The Legal Consequences of a Temporary Land Title Office Shutdown (1995)

In British Columbia, registration is necessary in order to transfer ownership of land. Registration is also necessary in order to ensure that a charge, such as a mortgage, will have priority over subsequent dealings with the land. This is because British Columbia, like other western provinces, adopted the Torrens system for land registration. The purpose of the Torrens system is to provide certainty in dealings with land and to eliminate the need for exhaustive investigation into the ostensible owner’s title. The mechanism for achieving this is to make the registration conclusive in regard to legal ownership. Someone intending to buy land or lend money on the security of land can rely on the register to be satisfied that the person shown as the owner is indeed the true owner.
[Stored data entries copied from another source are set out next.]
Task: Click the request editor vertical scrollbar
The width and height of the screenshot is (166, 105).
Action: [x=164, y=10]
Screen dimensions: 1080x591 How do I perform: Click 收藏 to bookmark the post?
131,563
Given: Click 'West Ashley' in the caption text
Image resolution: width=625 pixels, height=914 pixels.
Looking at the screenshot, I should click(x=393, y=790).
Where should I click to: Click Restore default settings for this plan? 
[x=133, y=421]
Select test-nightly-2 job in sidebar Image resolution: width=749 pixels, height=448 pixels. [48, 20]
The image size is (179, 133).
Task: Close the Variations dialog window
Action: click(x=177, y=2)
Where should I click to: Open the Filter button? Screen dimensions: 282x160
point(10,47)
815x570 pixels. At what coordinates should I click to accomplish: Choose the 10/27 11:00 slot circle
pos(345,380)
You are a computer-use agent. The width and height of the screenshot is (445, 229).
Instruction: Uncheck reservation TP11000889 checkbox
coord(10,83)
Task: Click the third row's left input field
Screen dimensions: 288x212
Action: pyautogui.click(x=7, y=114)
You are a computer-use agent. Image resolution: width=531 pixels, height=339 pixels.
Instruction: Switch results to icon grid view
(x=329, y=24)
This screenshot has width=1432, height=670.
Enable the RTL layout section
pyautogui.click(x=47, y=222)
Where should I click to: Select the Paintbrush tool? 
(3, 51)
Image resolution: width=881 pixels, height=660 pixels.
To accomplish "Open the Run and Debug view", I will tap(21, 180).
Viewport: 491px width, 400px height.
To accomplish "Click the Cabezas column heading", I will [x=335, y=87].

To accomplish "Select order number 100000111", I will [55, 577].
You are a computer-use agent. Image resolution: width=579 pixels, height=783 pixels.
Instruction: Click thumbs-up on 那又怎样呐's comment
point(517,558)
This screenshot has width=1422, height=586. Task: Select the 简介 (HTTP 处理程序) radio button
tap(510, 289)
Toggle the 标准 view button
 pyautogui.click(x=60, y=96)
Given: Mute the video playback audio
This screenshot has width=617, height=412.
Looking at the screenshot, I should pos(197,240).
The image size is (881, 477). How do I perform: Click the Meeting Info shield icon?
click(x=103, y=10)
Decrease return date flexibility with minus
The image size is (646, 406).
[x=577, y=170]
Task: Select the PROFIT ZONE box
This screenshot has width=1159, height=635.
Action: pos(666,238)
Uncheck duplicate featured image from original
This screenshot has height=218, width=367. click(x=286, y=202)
It follows that real estate transactions can only be completed properly when the Land Title Office is accepting and processing applications for registration in the usual manner and its records can be adequately searched to discover the status of titles. Fortunately, this is almost always the case on any given business day. However, computerization of the Land Title Office has given rise to expressions of concern about the continuity of registration functions and the preservation of records. In the case of Norfolk v Aikins, a computer shutdown in the Land Title Office that lasted for part of a day complicated an already troubled real estate transaction.

The Law Society’s Land Titles Computerization Committee urged the matter be reviewed by the Commission. It noted that standard contracts of purchase and sale of land, and solicitors’ undertakings given in connection with them, seldom provide for the contingency that a computer-related problem might interfere with completion of land sales. It also recognized that similar problems could arise from any disruption of operations in the Land Title Offices, regardless of the cause. Acting on the Committee’s recommendation, the Law Society requested the Commission to consider the matter.

In response to these invitations, the Commission added this project to review the legal consequences of a temporary interruption of Land Title Office operations.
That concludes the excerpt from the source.